Products 3D prints jigs and fittings to in-house produce goods. (Image thanks to Formlabs. )
Rest Devices is really a small operation, which styles and tests its items in-house before dealing with a contract producer. Having a desktop computer 3D printer in-house boosts production, while reducing price. As Rest Products engineer Silas Hughes elaborated, “3D printing [ will be ] an intrinsic part to how the items developed, how we consider developing and how exactly we manufacture. ” He added, “ Inside our manufacturing process, if we weren’t using 3D printing, simply put, it would take longer and it would cost more money. ”
Thomas Lipoma, founder of Rest Devices, spoke to the qualities of the Form 2 . “We are definitely a big fan of Formlabs and 3D printing in general. We have used every type of commercial 3D printing available and one of the big advantages [of the Form 2] is the level of quality for the price, ” Lipoma said. “With the proper execution 2 we are able to get an top quality extremely, high resolution printing on a small desktop system that is very reasonable.
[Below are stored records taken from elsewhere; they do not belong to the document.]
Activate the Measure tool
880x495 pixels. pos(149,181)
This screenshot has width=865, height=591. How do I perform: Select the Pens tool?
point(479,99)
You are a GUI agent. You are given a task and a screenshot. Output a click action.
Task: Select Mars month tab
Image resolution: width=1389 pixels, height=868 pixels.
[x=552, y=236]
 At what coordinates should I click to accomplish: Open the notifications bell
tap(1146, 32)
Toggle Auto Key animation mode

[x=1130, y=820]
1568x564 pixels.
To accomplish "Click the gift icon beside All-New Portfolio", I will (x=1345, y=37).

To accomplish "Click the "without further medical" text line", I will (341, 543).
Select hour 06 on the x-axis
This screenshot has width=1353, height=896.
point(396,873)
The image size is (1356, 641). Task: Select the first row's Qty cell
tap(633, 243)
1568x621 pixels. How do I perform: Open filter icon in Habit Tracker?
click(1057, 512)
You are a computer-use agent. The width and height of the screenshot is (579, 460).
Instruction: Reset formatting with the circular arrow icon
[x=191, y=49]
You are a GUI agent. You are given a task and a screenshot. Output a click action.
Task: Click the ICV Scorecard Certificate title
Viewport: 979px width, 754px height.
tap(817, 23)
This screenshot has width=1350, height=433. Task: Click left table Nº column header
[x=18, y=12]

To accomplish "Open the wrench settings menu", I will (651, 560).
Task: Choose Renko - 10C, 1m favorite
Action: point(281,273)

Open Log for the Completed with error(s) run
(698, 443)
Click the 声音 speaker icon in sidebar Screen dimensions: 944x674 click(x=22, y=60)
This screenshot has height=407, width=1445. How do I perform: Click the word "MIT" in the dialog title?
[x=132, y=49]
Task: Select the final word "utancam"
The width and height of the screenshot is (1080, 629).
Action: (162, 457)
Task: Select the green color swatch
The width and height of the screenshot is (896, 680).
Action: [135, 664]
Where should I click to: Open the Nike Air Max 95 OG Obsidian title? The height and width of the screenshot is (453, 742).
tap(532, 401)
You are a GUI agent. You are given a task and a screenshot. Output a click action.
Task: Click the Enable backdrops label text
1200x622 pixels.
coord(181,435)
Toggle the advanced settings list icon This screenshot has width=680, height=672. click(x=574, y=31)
In addition , selection of print materials is unparalleled with regards to the different material qualities we are able to achieve. ”
Lipoma added, “ I’d say that, as the Form 2 gives top quality prints extremely, the print time along with the final cleaning/curing can take a bit of time and energy. ”
Model: Form 2
Material: Standard clear, white, grey and black resins; functional castable, flexible and tough resins; biocompatible Dental SG resin
Build Envelope: 145 mm × 145 mm × 175 mm (5. 7 in × 5. 7 in × 6. 9 in)
Layer Thickness: 25µ (. 001 in )
Printer Dimensions: 342. 9 mm x 330. 2 mm x 520. 7 mm (13. 5 in × 13 in × 20. 5 in)
Printer Weight: 13 kg (28. 5 lbs)
Recommended Uses: Rapid prototyping; 3D printing castable items, such as jewelry, electronic components and dental crowns; producing jigs and fixtures
Machine Price: USD$3, 499
Who Should Use the Form 2:
The Form 2 is an affordable high-resolution professional desktop 3D printer, rendering it perfect for any continuing business seeking to increase production through in-house prototyping. Businesses can leverage the proper execution 2 for short run production of custom goods. Because of the Form 2’s precision, Oral jewelers and labs can 3D print castable models for jewelry and crowns. Readers can demand a free of charge sample part printed on an application 2 from Formlabs here.
Why You Wouldn’t you utilize the Form 2:
Those searching for a printer with the capacity of mass manufacturing and fabricating large- level objects may want to look for a bigger machine.